Weniger als neun Quadratzentimeter, aber genug Platz für ganz viel Geschichte – eine kleine und eher unscheinbare blaue Briefmarke der polnischen Post, im Wert von zwei Kronen, darauf, wenig auffällig, gestempelt: „S.O. 1920“. Aber welche Geschichte erzählt nun diese Marke? „S. O.“ steht für „Silésie orientale“, also „Ostschlesien“, aber warum eigentlich auf Französisch? Und was hat es mit der Jahreszahl 1920 auf sich?
Das Ende des Ersten Weltkrieges hatte in Mittel- und Osteuropas gravierende Veränderungen nach sich gezogen. Mit dem militärischen und politischen Scheitern der drei europäischen Großmächte – der Österreichisch-Ungarischen Monarchie, dem russischen Zarenreich und dem deutschen Kaiserreich – und ihrem Zerfall, erschien eine Vielzahl kleinerer Staaten wieder oder erstmalig auf der politischen Landkarte Europas, was von diversen Grenzstreitigkeiten begleitet war. Hiervon war auch die Gegend um die an der Olsa gelegene Stadt Teschen betroffen. Sowohl das wiederentstandene Polen, als auch die neugegründete Tschechoslowakei erhoben Gebietsansprüche auf diesen multikulturellen Teil Schlesiens. Prag begründete seinen Anspruch mit der jahrhundertelangen Zugehörigkeit Schlesiens zur böhmischen Krone. Warschau damit, dass die letzte Volkszählung ergeben hatte, dass 54 % der Bewohner Polnisch als Muttersprache angegeben hatten. Neben diesen ethnischen Aspekten spielten vor allem wirtschaftliche Interessen eine große Rolle, war die Region doch aufgrund der Steinkohlevorkommen eine wichtiges Industriegebiet.
Im November 1918 einigten sich lokale Vertreter beider Seiten auf eine vorläufige Grenzziehung, die Entscheidung über den endgültigen Grenzverlauf sollten die jeweiligen Landesregierungen fällen. Doch entgegen dieser Abmachungen wurden die Wahlen zum polnischen Sejm im gesamten Teschener Schlesien abgehalten, was von Seiten der Tschechoslowakei als Verletzung der Absprachen betrachtet wurde.
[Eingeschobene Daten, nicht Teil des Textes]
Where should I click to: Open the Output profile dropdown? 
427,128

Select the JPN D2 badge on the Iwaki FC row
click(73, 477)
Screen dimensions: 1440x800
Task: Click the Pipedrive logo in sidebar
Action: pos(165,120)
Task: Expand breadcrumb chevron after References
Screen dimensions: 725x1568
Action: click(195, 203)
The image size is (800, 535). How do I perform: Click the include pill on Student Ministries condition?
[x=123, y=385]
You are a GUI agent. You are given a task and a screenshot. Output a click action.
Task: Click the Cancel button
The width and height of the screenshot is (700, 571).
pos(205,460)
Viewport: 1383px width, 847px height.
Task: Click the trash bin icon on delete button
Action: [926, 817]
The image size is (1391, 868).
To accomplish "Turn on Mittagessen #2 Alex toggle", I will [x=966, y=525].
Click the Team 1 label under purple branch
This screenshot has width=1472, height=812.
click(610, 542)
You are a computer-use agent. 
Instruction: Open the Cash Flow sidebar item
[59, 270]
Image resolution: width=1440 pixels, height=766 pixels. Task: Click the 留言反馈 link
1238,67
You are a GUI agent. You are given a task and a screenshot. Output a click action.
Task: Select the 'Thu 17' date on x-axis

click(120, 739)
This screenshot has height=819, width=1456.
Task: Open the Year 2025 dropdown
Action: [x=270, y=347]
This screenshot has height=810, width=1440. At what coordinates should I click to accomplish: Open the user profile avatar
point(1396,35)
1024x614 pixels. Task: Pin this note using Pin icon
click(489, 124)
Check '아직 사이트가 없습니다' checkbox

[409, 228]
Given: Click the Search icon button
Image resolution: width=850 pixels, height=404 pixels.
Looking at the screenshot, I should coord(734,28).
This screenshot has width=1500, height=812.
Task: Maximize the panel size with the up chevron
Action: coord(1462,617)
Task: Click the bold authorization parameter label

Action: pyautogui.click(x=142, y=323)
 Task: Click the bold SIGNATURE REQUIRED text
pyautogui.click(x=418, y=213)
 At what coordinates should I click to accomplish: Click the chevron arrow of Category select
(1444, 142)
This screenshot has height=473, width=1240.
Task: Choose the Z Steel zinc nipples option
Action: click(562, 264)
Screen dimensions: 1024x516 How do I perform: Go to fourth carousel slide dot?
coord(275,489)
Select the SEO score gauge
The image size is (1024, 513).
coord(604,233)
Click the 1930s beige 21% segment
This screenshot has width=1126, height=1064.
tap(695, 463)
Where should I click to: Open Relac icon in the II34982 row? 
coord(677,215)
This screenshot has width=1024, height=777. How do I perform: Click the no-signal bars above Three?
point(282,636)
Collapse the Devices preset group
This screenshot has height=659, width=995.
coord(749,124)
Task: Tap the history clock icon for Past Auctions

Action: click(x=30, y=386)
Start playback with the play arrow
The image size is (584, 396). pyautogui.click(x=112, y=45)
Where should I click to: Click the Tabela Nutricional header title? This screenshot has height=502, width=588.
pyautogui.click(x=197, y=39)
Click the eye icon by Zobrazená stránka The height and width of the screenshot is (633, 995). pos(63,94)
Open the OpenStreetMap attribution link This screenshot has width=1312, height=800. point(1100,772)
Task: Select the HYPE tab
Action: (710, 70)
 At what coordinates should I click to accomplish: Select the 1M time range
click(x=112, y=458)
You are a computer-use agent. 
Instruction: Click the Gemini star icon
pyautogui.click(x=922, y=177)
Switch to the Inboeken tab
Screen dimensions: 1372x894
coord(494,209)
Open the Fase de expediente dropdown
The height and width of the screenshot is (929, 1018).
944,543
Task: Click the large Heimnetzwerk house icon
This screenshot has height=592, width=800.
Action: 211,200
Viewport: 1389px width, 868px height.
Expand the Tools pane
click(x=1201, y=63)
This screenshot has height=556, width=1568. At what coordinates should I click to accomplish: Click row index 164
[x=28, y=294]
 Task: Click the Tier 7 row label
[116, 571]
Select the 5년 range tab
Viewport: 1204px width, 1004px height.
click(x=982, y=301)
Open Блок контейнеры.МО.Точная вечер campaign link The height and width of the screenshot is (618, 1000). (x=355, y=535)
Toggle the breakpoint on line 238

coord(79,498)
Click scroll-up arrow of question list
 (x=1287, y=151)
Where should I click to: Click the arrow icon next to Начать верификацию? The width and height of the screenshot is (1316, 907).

Daraufhin eskalierte im Januar 1919 der Streit und es kam zu einer mehrtägigen kriegerischen Auseinandersetzung – just zu dem Zeitpunkt, als die Alliierten in Paris über die Nachkriegsordnung berieten. So kam der Streitfall um das Teschener Schlesien auf die Tagesordnung der Konferenz. Das Ergebnis war ein Waffenstillstand und der Beschluss, im Jahr 1920 eine Volksabstimmung abzuhalten, die die Interalliierte Kontrollkommission unter dem Vorsitz Frankreichs beaufsichtigen sollte. Der Stempel „bewarb“ sozusagen die Volksabstimmung.
Die Vorbereitungen zur Volksabstimmung waren jedoch von starken sozialen Spannungen, gegenseitigem Misstrauen und Gewaltakten begleitet, sodass auf deren Durchführung schließlich verzichtet wurde. Stattdessen entschieden am 28. Juli 1920 in Spa die Vertreter der Botschafterkonferenz über den Grenzverlauf. Die Grenze bildete über weite Teile die Olsa und verlief damit mitten durch die Stadt Teschen. Der Ostteil der Region wurde polnisch, der westliche Teil durch den die Kaschau–Oderberger Bahn führte und in dem sich das Bergbau- und Hüttengebiet befand, wurde der Tschechoslowakei zugesprochen. Zufrieden mit dem Grenzziehung waren beide Seiten nicht.